Designing a small API: Bit manipulation in C#

Published by marco on

A usable API doesn’t usually spring forth in its entirety on the first try. A good, usable API generally arises iteratively, improving over time. Naturally, when using words like good and usable, I’m obliged to define what exactly I mean by that. Here are the guidelines I use when designing an API, in decreasing order of importance:

Static typing & Compile-time Errors: Wherever possible, make the compiler stop the user from doing something incorrectly instead of letting the runtime handle it.
Integrates into standard practices: That is, do not invent whole new ways of doing things; instead, reuse or build on the paradigms already present in the language.
Elegance: Ideally, using the API should be intuitive, read like natural language and not involve a bunch of syntactic tricks or hard-to-remember formulations or parameter lists.
Clean Implementation: The internals should be as generalized and understandable as possible and involve as little repetition as possible.
CLS-Compliance: Cross-language compliance is also interesting and easily achieved for all but the most low-level of APIs

Using those guidelines, I designed an API to manage bits and sets of bits in C#. Having spent a lot of time using Delphi Pascal, I’d become accustomed to set and bit operations with static typing. In C#, the .Net framework provides the Set<T> generic type, but that seems like overkill when the whole idea behind using bits is to use less space. That means using enumerated types and the FlagsAttribute; however, there are some drawbacks to using the native bit-operations directly in code:

Bit-manipulation is more low-level than most of the rest of the coding a C#-developer typically does. That, combined with doing it only rarely, makes direct testing of bits error-prone.
The syntax for testing, setting and removing bits is heavy with special symbols and duplicated identifiers.
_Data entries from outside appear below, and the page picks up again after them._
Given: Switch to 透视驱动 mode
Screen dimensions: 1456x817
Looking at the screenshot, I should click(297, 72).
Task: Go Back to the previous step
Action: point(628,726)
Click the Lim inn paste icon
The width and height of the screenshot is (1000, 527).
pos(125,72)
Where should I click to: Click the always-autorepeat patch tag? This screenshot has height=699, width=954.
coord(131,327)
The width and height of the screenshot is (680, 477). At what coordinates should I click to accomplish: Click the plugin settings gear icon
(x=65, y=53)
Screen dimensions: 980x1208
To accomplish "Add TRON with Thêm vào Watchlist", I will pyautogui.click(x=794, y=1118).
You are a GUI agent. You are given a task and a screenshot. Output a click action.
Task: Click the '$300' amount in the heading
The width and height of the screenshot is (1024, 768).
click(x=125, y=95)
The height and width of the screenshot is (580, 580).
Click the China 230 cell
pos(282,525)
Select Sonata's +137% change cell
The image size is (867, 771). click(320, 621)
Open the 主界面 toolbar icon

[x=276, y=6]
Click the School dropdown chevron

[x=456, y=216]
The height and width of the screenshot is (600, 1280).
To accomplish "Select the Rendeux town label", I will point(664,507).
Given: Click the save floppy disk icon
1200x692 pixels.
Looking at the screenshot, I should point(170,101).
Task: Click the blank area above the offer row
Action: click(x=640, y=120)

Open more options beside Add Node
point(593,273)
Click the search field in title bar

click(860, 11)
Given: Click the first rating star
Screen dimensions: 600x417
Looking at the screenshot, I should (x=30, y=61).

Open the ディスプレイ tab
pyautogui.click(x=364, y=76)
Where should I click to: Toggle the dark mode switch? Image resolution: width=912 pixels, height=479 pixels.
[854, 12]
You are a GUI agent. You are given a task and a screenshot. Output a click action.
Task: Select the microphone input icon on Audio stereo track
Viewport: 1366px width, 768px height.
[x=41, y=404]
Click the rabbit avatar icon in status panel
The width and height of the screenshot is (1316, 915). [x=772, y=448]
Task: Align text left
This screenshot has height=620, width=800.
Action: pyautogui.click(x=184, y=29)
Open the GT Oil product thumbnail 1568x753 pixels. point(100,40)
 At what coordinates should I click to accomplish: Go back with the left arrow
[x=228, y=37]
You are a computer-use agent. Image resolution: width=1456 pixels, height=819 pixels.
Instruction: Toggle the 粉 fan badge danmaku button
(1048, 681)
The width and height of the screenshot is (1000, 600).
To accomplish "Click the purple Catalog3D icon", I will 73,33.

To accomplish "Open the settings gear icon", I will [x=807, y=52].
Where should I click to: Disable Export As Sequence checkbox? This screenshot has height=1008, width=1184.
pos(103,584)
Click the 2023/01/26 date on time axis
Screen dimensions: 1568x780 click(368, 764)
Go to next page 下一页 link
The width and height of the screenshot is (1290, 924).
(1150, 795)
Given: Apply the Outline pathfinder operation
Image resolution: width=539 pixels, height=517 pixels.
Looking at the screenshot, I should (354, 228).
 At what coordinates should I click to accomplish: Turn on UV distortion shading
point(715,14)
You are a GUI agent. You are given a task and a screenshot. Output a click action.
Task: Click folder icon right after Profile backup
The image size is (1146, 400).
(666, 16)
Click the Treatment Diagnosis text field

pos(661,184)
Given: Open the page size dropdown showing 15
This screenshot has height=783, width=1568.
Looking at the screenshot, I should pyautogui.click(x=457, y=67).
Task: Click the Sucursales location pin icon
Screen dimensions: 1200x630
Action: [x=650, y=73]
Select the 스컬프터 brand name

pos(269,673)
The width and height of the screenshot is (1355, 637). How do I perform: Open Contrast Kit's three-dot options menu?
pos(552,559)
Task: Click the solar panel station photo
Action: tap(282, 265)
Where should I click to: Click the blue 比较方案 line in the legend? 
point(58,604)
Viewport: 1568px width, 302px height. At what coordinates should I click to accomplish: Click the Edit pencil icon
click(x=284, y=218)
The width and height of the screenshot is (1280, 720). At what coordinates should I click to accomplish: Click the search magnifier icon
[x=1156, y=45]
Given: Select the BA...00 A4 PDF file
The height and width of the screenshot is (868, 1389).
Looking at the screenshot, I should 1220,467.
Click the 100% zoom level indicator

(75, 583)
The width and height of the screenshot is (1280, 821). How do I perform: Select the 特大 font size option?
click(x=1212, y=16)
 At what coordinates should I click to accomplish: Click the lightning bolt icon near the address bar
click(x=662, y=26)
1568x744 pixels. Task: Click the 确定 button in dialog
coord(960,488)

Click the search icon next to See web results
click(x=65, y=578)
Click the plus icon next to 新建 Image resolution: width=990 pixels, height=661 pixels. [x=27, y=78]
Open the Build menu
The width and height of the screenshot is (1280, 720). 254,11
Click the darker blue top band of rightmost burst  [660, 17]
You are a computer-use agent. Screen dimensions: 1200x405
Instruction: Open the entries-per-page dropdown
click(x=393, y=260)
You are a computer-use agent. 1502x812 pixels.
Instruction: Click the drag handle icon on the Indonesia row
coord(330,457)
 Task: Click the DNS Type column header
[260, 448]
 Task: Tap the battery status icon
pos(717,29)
To demonstrate, here is a sample:

[Flags]
enum TestValues
{
  None = 0,
  One = 1,
  Two = 2,
  Three = 4,
  Four = 8,
  All = 15,
}

// Set bits one and two:
var bitsOneAndTwo = TestValues.One | TestValues.Two;

// Remove bit two :
var bitOneOnly = bitsOneAndTwo & ~TestValues.Two;

// Testing for bit two:
if ((bitsOneAndTwo & TestValues.Two) == TestValues.Two)
{
  …
}

As you can see in the example above, setting a bit is reasonably intuitive (though it’s understandable to get confused about using | instead of & to combine bits). Removing a bit is more esoteric, as the combination of & with the ~ (inverse) operator is easily forgotten if not often used. Testing for a bit is quite verbose and extending to testing for one of several flags even more so.

Version One

Therefore, to make things easier, I decided to make some extension methods for these various functions and ended up with something like the following:

public static void Include<T>(this T flags, T value) { … }
public static void Exclude<T>(this T flags, T value) { … }
public static bool In<T>(this T flags, T value) { … }
public static void ForEachFlag<T>(this T flags, Action<T> action) { … }

These definitions compiled and worked as expected, but had the following major drawbacks:

At the time, we were only using them with enum values, but code completion was offering the methods for all objects because there was no generic constraint on T.
Not only that, but much of the bit-manipulation code needed to know the base type of the arguments in order to be able to cast it to and from the correct types. There were a lot of checks, but it all happened at runtime.
The ForEachFlag() function was implemented as a lambda when it is clearly an iteration. Using a lambda instead makes it impossible to use break or continue with this method.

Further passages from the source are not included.